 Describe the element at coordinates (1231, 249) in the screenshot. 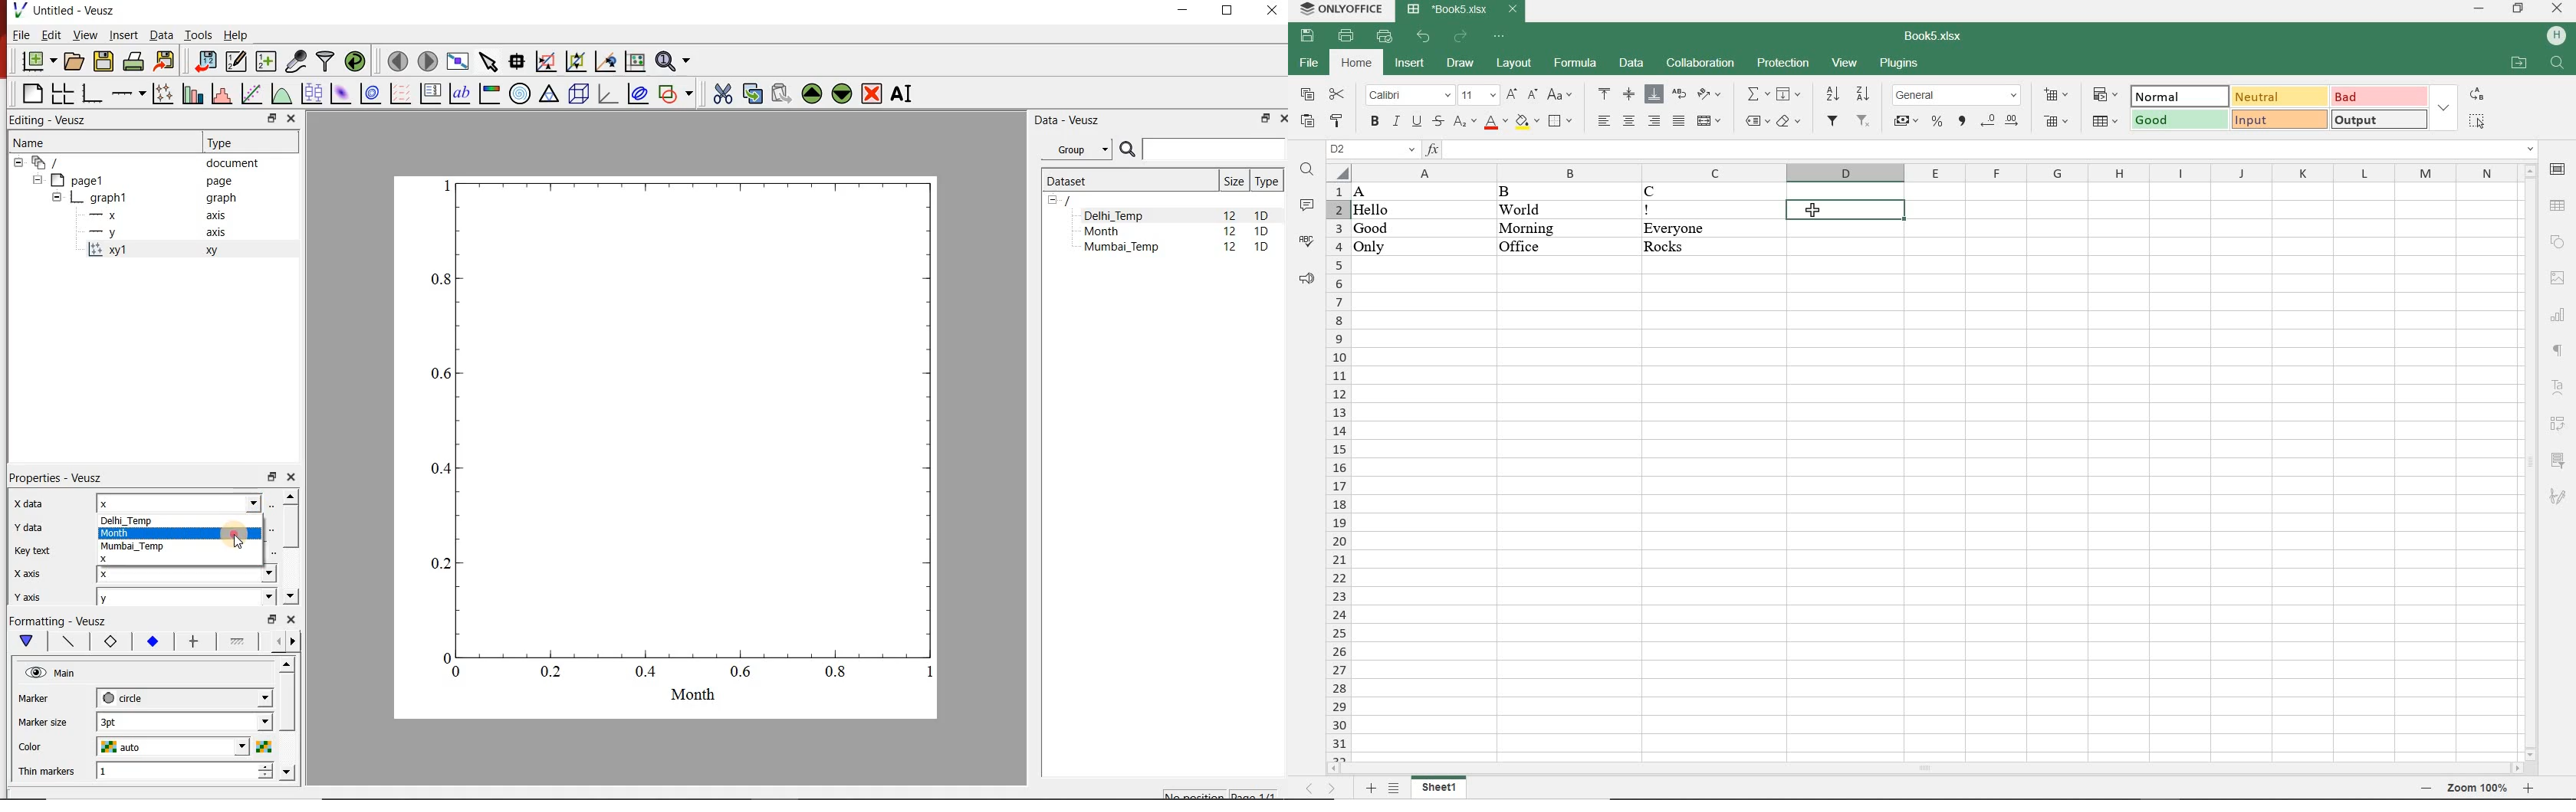

I see `12` at that location.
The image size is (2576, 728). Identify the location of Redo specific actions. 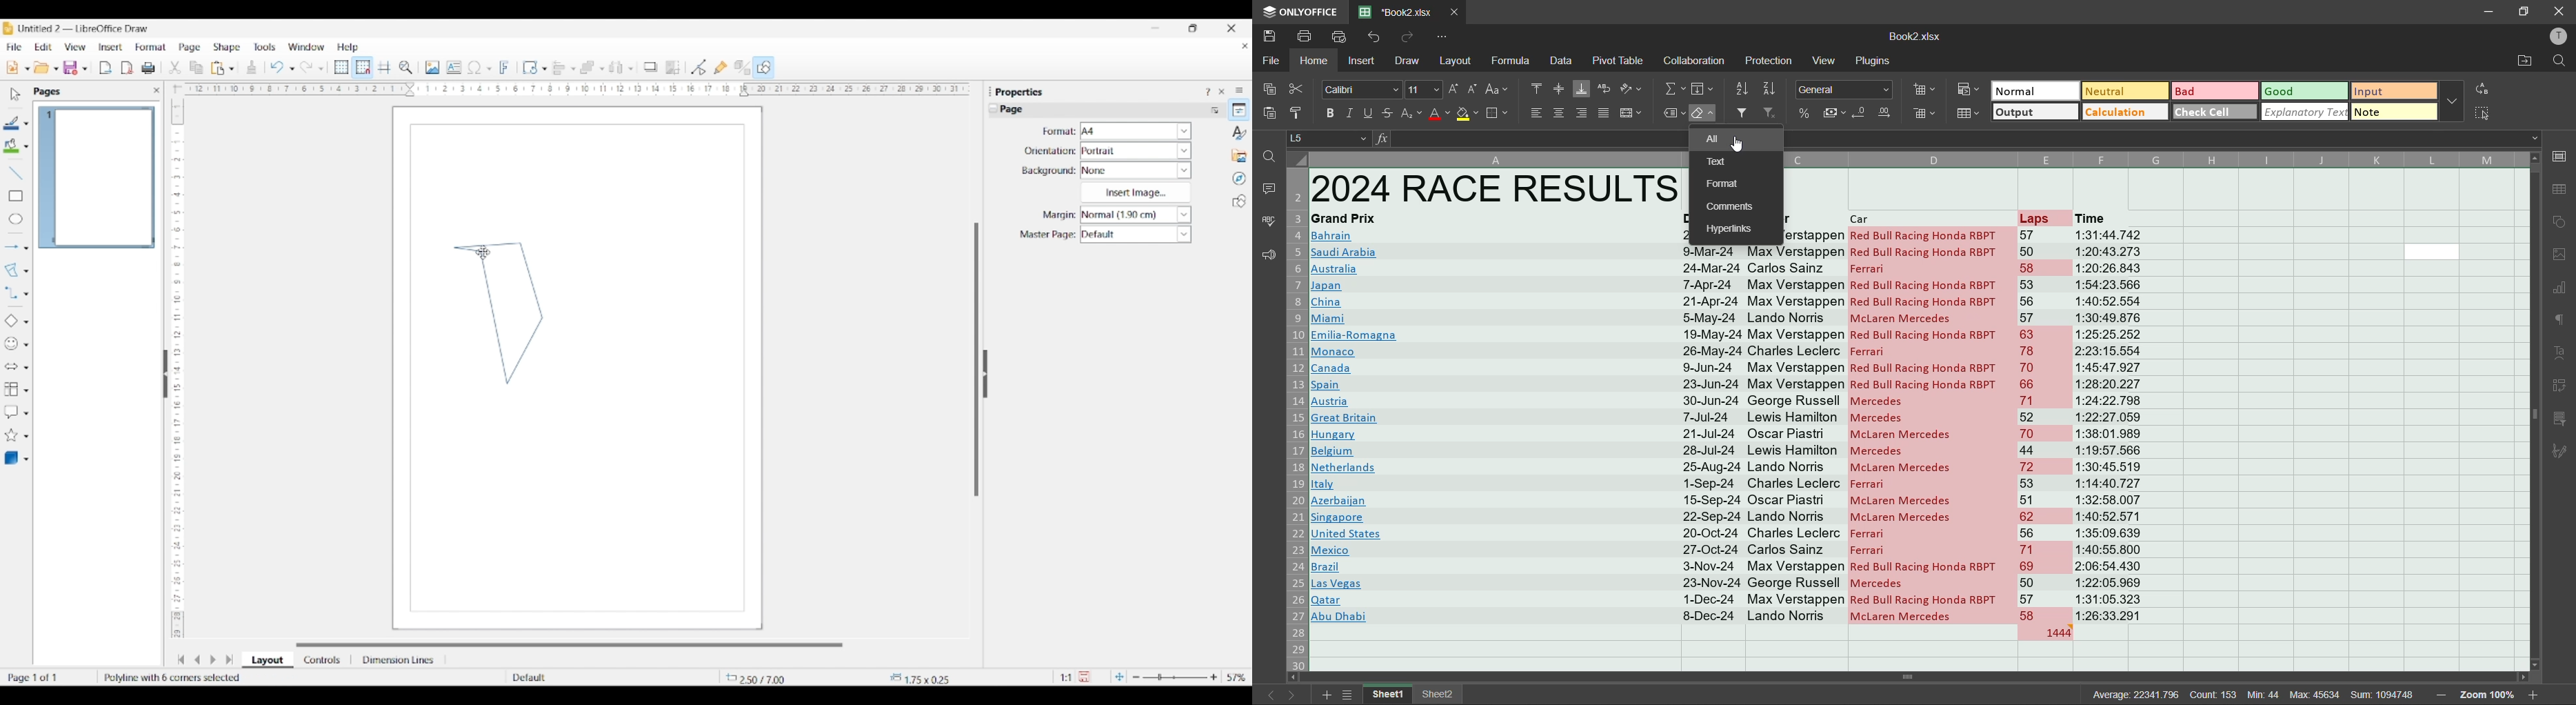
(321, 69).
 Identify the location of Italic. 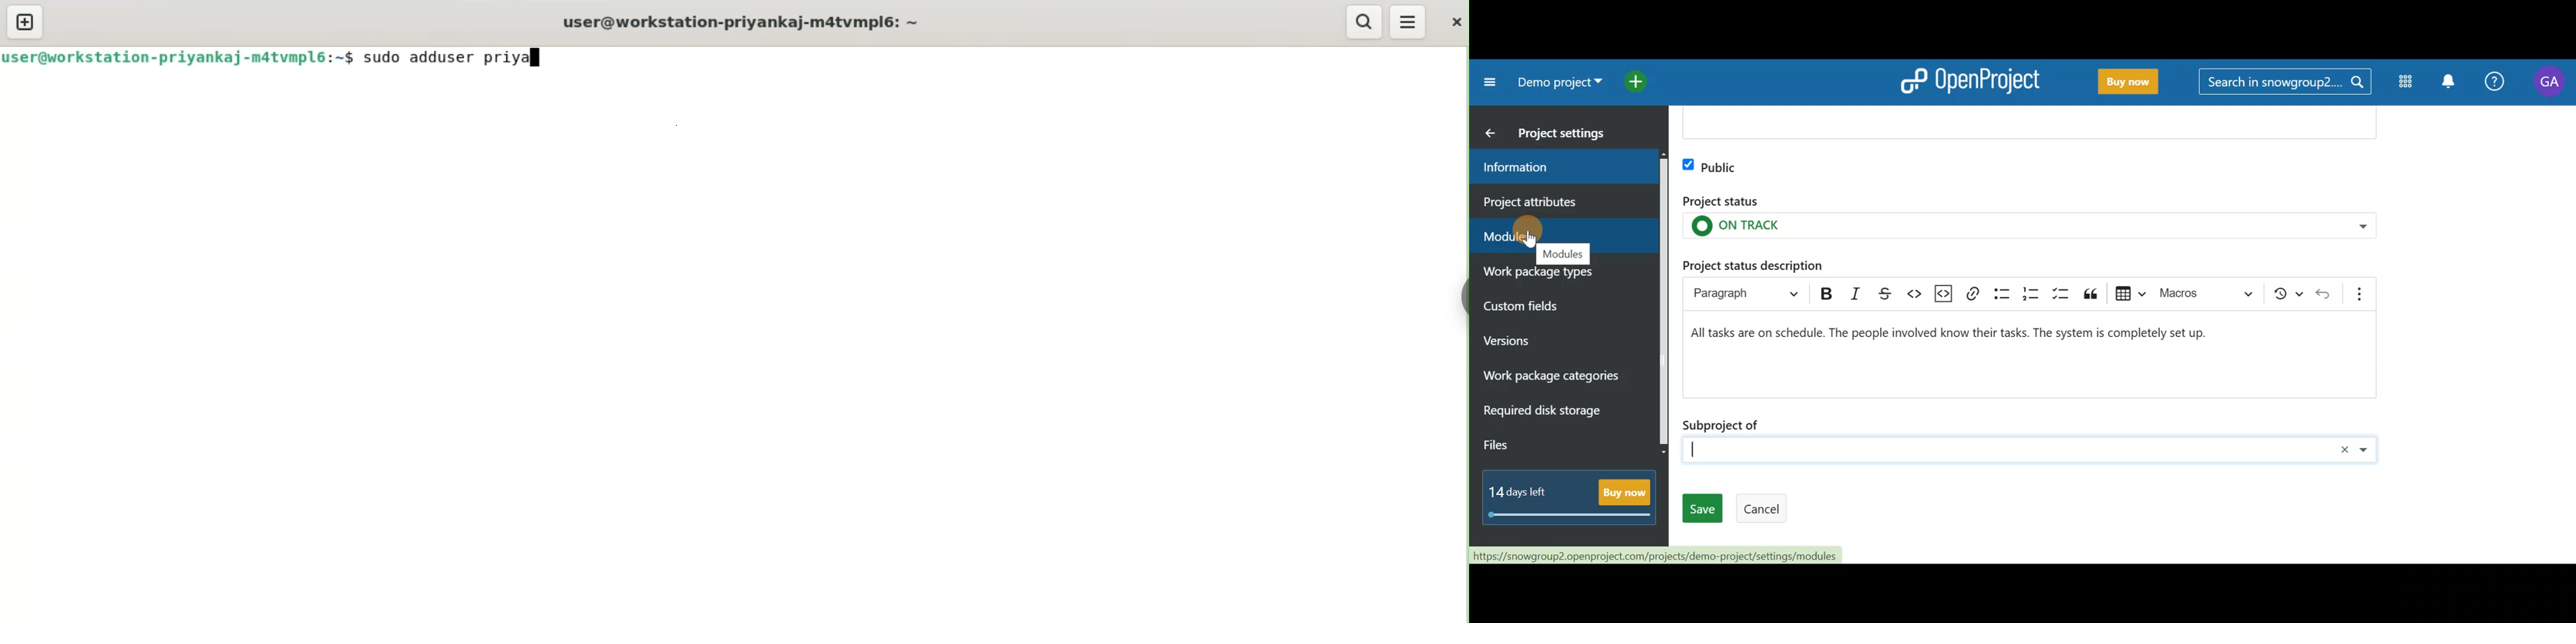
(1861, 292).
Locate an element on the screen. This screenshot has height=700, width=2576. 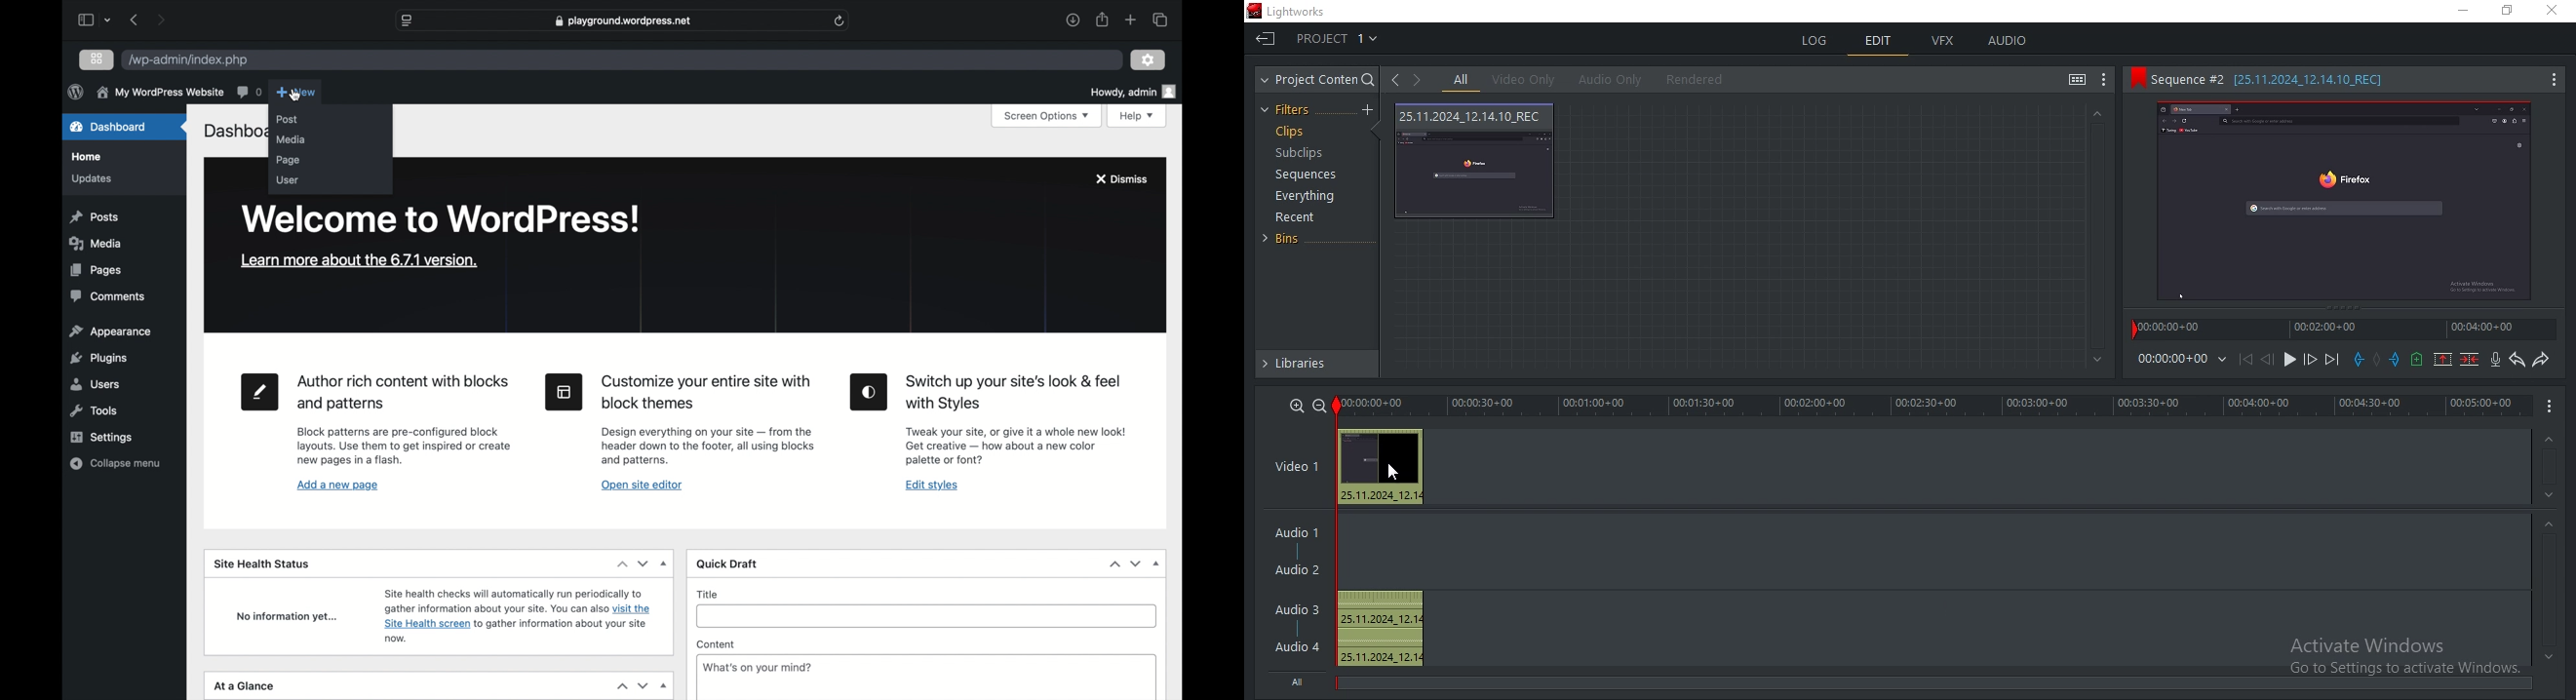
add an in mark is located at coordinates (2358, 360).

* _DIRECTIONS_
Rewrite everything from the line containing "The image size" down to the last of the lines above, changing "Identify" to "Find" and keeping the rest the same. Leave the pictures out.

* _RESULT FOR THIS TASK_
The image size is (2576, 728). Find the location of Redo specific actions. 
(321, 69).
 Find the location of Italic. 
(1861, 292).
Locate an element on the screen. This screenshot has height=700, width=2576. 
add an in mark is located at coordinates (2358, 360).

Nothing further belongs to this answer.